Bild: Imago/EntertainmentPictures
1968 - 2001: Odyssee im Weltraum
Stanley Kubricks "2001: Odyssee im Weltraum" spannt einen Bogen zu Vorfahren der Menschen, deren Bewusstsein sich durch einen schwarzen Monolithen veränderte. Millionen Jahre später, im Jahr 2001, wird ein vergleichbarer Monolith auf dem Mond entdeckt. Wenig später startet eine bemannte Raumschiff-Expedition. Doch nur HAL, der mit KI ausgestattete Computer an Bord, weiß um deren wirkliches Ziel.
Bild: Imago/EntertainmentPictures
1973 - Westworld
In "Westworld" können die Menschen sich auf eine Zeitreise begeben und in die Rolle von Revolverhelden, Rittern oder römischen Herrschern schlüpfen. Statisten der Szenerie in der freizeitparkähnlichen Einrichtung sind Roboter. Die sind so programmiert, dass sie den Besuchern bei Kämpfen unterliegen. Doch dann kommt es zu einem folgenschweren Systemfehler.
Bild: picture alliance/Everett Collection
1982 - Blade Runner
Wir schreiben das Jahr 2019: Die Menschheit hat sogenannte Replikanten mit KI erschaffen, um fremde Planeten auszubeuten. Denen ist der Zugang zur Erde bei Todesstrafe verboten. Doch einige Replikanten, die sich ihrer Existenz bewusst werden, widersetzen sich und machen sich auf die Suche nach ihrem Schöpfer. Rick Deckard (Harrison Ford) hat als Blade Runner die Aufgabe, sie zu jagen.
Bild: picture alliance/Everett Collection
1984 - Terminator
Die Zukunft im Jahr 2029 sieht düster aus. Nach einem Atomkrieg ist ein Großteil der Menschen ausgelöscht. Intelligente Maschinen übernehmen die Kontrolle. Doch die Menschheit leistet Widerstand, angeführt von John Connor. Deshalb schicken die Maschinen den "Terminator" (Arnold Schwarzenegger) in das Jahr 1984, um Connors Mutter zu töten, bevor sie den Kopf der Widerstandsbewegung gebären kann.

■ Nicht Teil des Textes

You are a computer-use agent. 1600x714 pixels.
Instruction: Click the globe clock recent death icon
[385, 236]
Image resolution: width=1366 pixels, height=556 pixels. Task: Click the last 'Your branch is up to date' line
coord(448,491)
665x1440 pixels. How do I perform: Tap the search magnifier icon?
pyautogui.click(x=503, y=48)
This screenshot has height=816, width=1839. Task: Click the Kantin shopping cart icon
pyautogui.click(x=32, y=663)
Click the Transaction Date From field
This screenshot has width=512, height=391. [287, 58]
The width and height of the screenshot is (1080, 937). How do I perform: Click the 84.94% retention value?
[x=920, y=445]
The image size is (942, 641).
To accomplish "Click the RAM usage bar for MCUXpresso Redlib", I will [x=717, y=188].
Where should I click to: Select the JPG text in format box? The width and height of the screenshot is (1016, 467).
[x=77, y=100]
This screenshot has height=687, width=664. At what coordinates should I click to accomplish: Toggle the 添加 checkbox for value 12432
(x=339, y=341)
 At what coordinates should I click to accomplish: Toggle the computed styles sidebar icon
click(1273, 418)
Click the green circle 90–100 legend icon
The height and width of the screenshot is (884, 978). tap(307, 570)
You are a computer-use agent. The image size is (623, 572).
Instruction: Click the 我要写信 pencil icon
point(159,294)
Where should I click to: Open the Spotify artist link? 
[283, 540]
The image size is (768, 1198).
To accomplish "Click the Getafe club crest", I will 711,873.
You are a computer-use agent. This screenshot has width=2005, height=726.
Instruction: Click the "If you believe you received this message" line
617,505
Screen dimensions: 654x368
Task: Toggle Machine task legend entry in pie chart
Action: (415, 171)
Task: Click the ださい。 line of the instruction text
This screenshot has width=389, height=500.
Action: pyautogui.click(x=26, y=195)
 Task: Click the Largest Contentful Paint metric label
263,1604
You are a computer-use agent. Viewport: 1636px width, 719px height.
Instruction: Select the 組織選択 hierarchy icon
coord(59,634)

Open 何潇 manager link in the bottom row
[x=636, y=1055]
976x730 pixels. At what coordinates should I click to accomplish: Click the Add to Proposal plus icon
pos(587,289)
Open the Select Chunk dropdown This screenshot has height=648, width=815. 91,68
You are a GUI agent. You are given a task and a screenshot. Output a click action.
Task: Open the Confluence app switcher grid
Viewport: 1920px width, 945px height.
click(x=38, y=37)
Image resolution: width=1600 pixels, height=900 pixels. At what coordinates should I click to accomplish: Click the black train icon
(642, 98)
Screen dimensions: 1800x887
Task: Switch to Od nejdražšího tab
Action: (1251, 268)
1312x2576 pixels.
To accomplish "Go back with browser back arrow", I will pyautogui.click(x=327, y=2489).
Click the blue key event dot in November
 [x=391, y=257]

Auch in der Vorgeschichte zu "Matrix" hat es Krieg zwischen der Menschheit und von ihr erschaffenen KI-Maschinen gegeben. Seitdem leben die Menschen in einer Scheinwelt, die ihnen ein normales Leben vorgaukelt. In Wirklichkeit liegen sie an Schläuchen und dienen der KI als Energiequelle. Neo (Keanu Reaves) gilt laut eines ominösen Orakels als Auserwählter, der die Matrix bezwingen kann.
Bild: Imago/Unimedia Images
2001 - A.I. - Künstliche Intelligenz
In Steven Spielbergs Zukunftsvision "A.I. - Künstliche Intelligenz" zwang sich die Menschheit wegen knapper Ressourcen eine Geburtenbeschränkung auf. Für unerfüllte Kinderwünsche hat eine Firma einen KI-Roboter in Kindergestalt kreiert. Weil der Sohn der Firmenmitarbeiterin Monica im Koma liegt, erhält sie den Prototypen David. Als der Sohn jedoch erwacht, wird die Situation kompliziert.
Bild: picture-alliance/KPA
2004 - I, Robot
KI-Roboter sind im Jahr 2035 allgegenwärtig. Die Robots sind so programmiert, dass sie einem Menschen niemals schaden würden. Als der Chefentwickler der herstellenden Firma tot aufgefunden wird, verdächtigt Polizist Del Spooner (Will Smith) einen der Roboter. Später erkennt Spooner die eigentliche Gefahr: Zentralcomputer V.I.K.I., der mithilfe der Robots die Macht übernehmen will.
Bild: picture alliance/Everett Collection
2013 - Her
Im Science-Fiction-Drama "Her" nutzt der introvertierte Theodore Twombly (Joaquin Phoenix) ein intelligentes Betriebssystem auf seinem Rechner. Das nennt sich Samantha und grüßt den vor einer Scheidung stehenden Theodore mit sanfter Stimme. Je mehr die beiden interagieren, desto menschlicher wirkt die KI auf ihn. Sie verlieben sich. Doch ihre Beziehung steht vor unüberwindbaren Hindernissen.
Caleb (Domhnall Gleeson) gewinnt eine Reise zum Forschungslabor des reichen Firmengründers Nathan (Oscar Isaac). Nathan lädt ihn zu einem Studienprojekt mit seinem neu entwickelten KI-Roboter Ava (Alicia Vikander) ein. Ava ist eingesperrt und überzeugt Caleb mit intelligenter Gesprächsführung davon, sie zu befreien. Zu spät erkennt der junge Programmierer, dass er das eigentliche Testobjekt war.